Годовщина снятия блокады Ленинграда

27 января 1944 года с Ленинграда была полностью снята блокада, установленная немецкими войсками в ходе Великой Отечественной войны и продолжавшаяся 872 дня. За годы блокады погибли до 1,5 млн человек.

"Сохрани мою печальную историю..."

Блокадный дневник Лены Мухиной, отрывки из которого мы печатаем, начинается ровно за месяц до войны — 22 мая 1941 года. Страшные события, описанные в нем, вместились всего в один год.

23 июня 1941 года. С самого утра у нас на дворе и на чердаке началась работа. На дворе строят спешно газоубежище, которое будет занимать все помещение подвала. Мы не знаем... что нам делать при попадании фугасной, зажигательной бомбы. Я знаю, что надо засыпать их песком, но песка у нас в квартире нет. По-моему, надо (как показывали в кино) клеить бумажные пакеты, заполнить их песком и сложить их небольшими кучками у дверей каждой комнаты, в коридоре.

Мы с мамой были на Марсовом поле. Там на центральной площадке стоят 6 зенитных орудий, здесь же... тяжелые ящики со снарядами.

1 июля. Уже 3 дня, как идет эвакуация детей... На 100 человек прикрепляются 1 руководитель и 1 нянька. По всему городу заканчивается строительство бомбоубежищ, траншей, щелей. Вышли указы об обязательной трудовой повинности, об обязательной сдаче населением всех радиопередающих установок, чтобы ими не мог воспользоваться враг.

5 июля. Сегодня 3 часа (с 12 до 3) разгружала баржу с кирпичом. Это трудовая повинность. Скоро поступлю куда-нибудь работать. Надо помогать маме.

9 августа. 4 часа рыла траншеи на Обводном.

2 сентября. Сейчас прошла по улице. Все окна магазинов заколочены досками. Проехали два грузовика. Первый с прицепом, на нем исковерканное туловище истребителя без винта, с поломанным хвостовым оперением, покрыто брезентом. А на другом грузовике везут отдельно крылья, тоже поломанные, с красными звездами. И так печально на душе стало.

○ ○ ○ ○

▸ **Задание A**
Перепиши в записях всё от строки, в которой стоит «You are a computer-use agent. This», до самого конца записей, заменив «Instruction» на «Task», а остальное оставь без изменений. Изображения в ответ не включай.

[Данные для указания мест на страницах и экранах]

○ ○ ○ ○

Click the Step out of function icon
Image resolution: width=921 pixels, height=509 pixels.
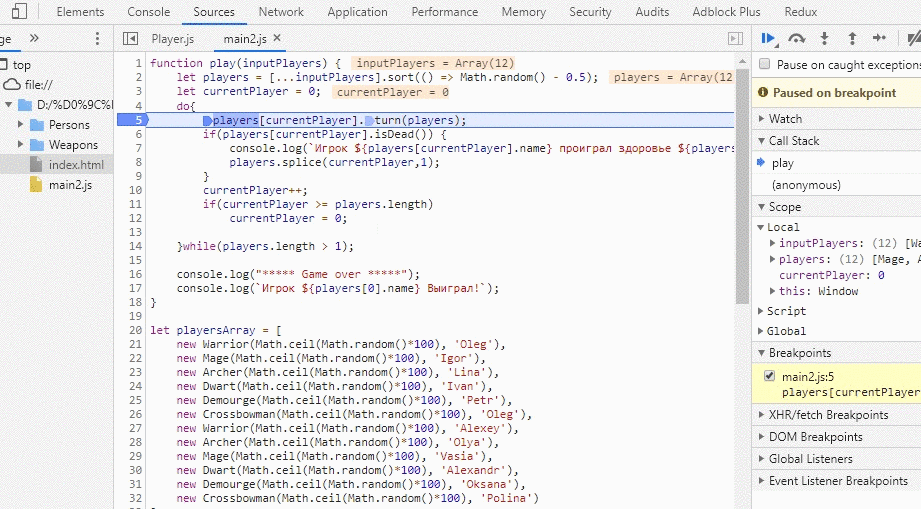tap(852, 38)
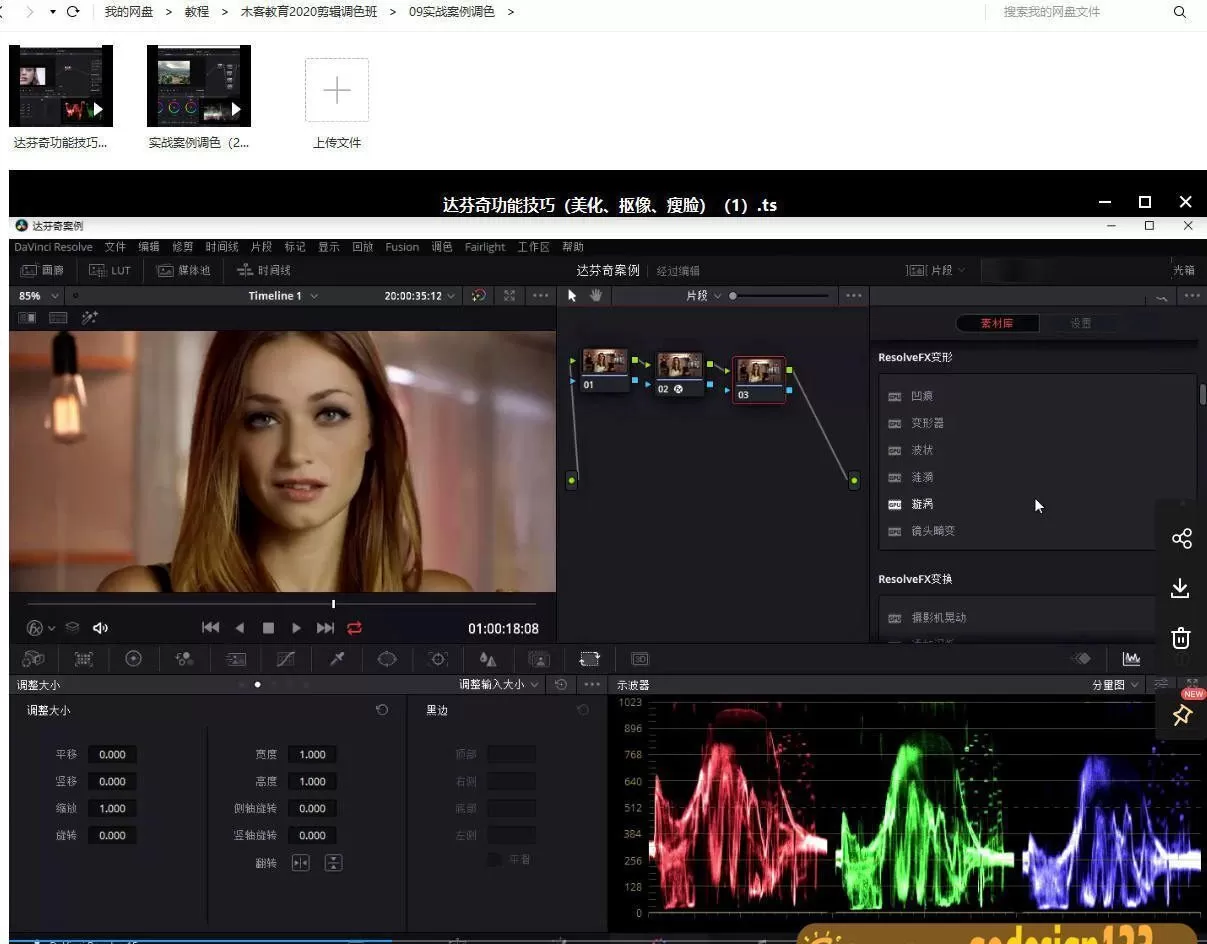
Task: Open the curves tool in the color toolbar
Action: click(286, 659)
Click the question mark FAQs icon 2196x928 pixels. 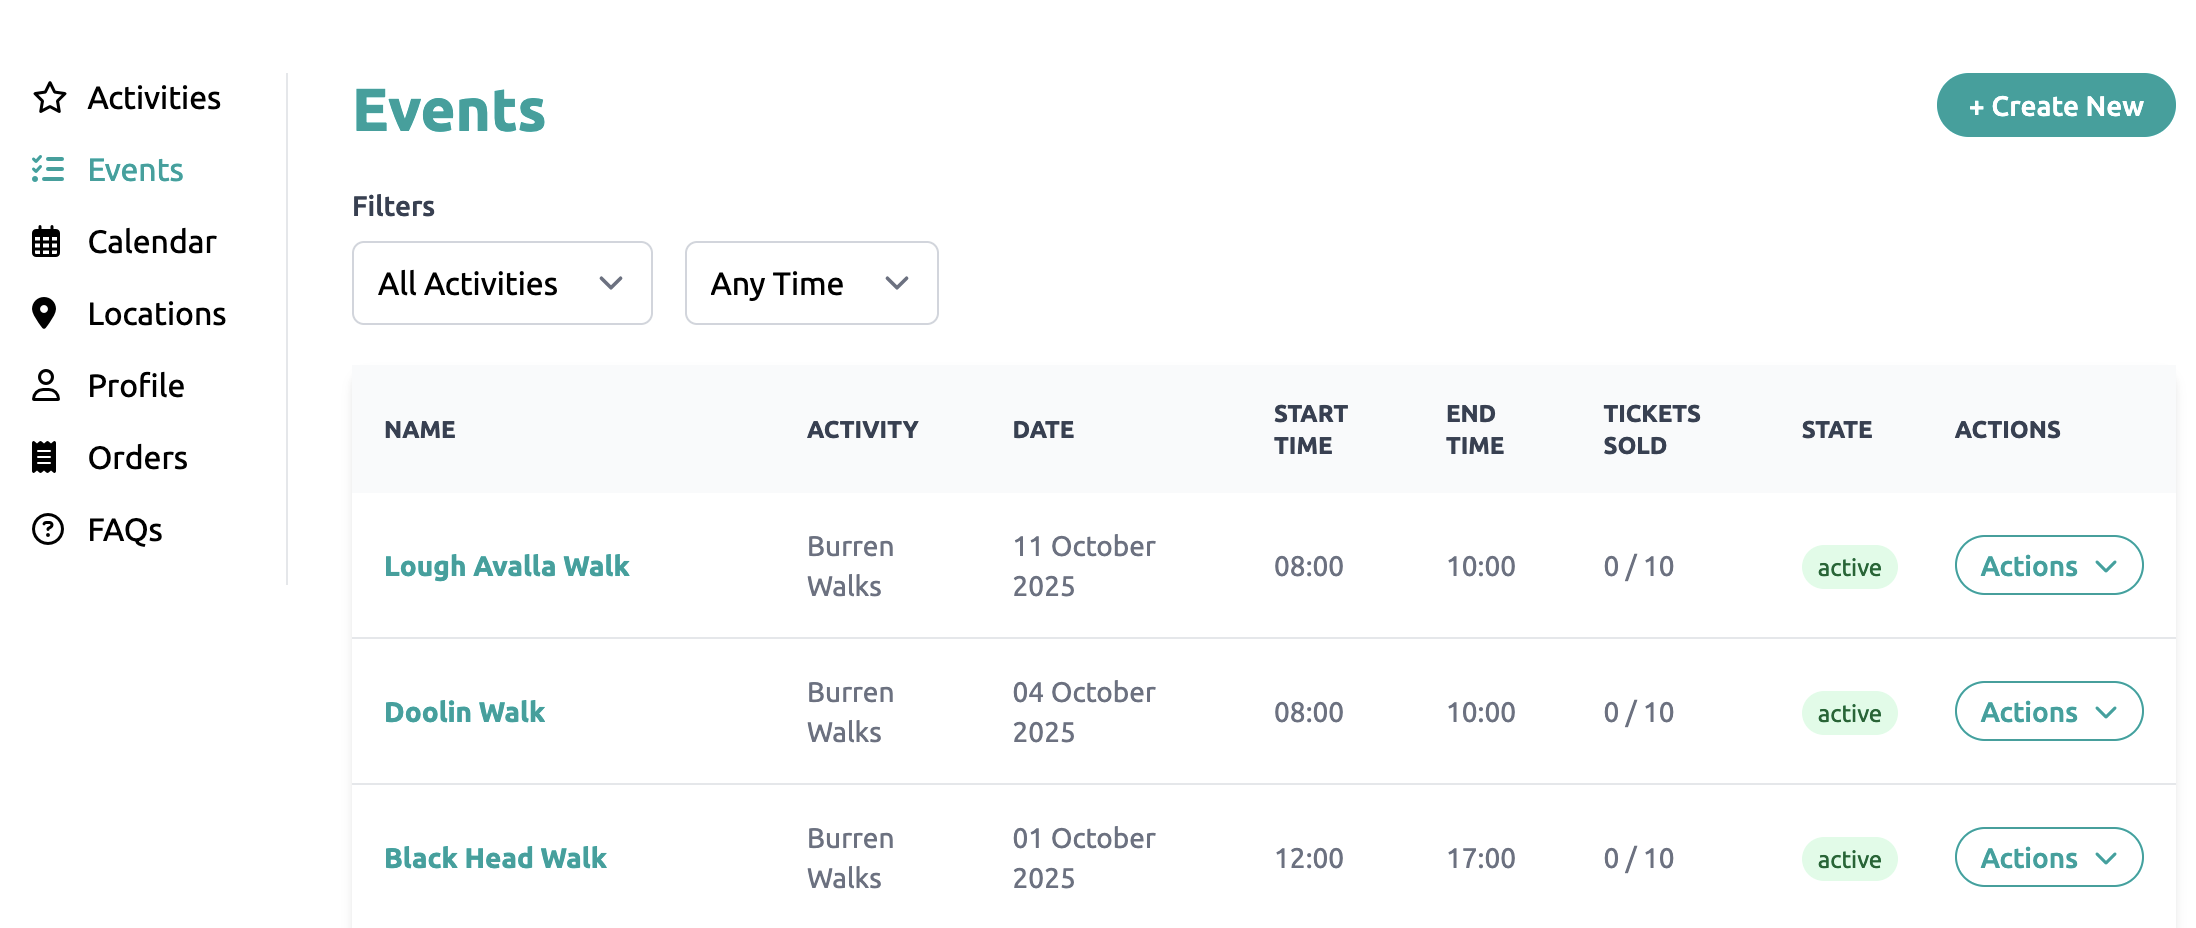pyautogui.click(x=47, y=529)
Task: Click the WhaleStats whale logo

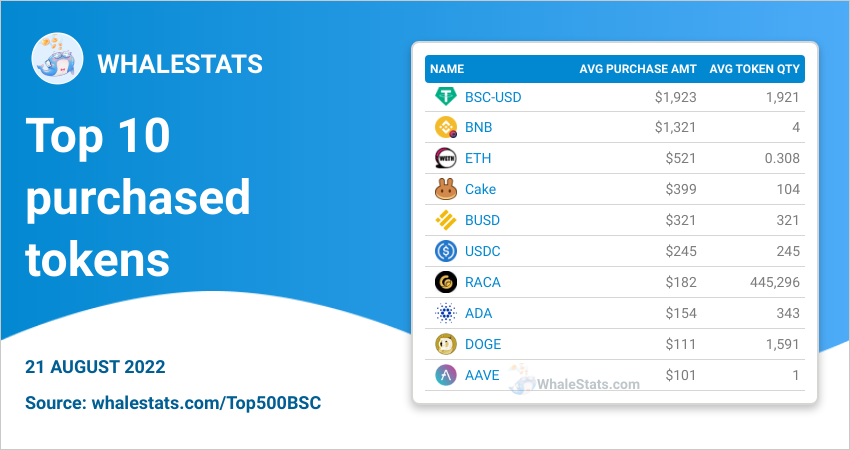Action: 57,58
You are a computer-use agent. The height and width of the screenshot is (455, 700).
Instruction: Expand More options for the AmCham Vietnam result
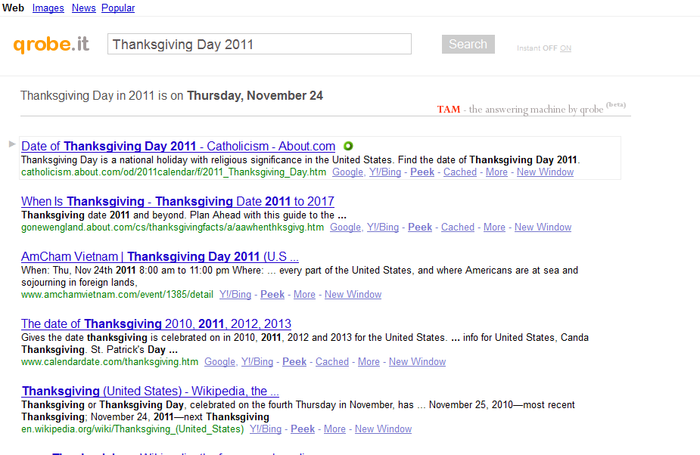pyautogui.click(x=304, y=295)
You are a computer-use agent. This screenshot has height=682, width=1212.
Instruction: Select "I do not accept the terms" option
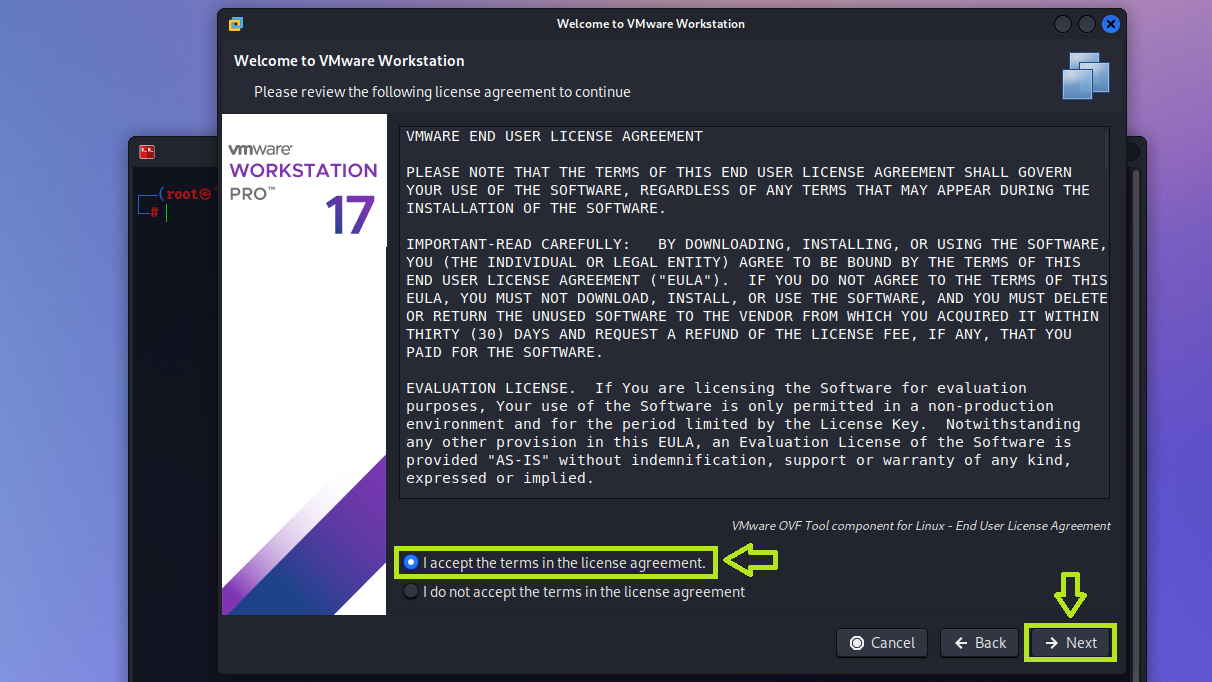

○ ○ ○ ○

▸ **Задание B**
Сколько дней, согласно тексту о годовщине снятия блокады Ленинграда, продолжалась блокада?

▸ **Полный ответ A**
You are a computer-use agent. This screenshot has height=682, width=1212.
Task: Select "I do not accept the terms" option

▸ **Полный ответ B**
872 дня.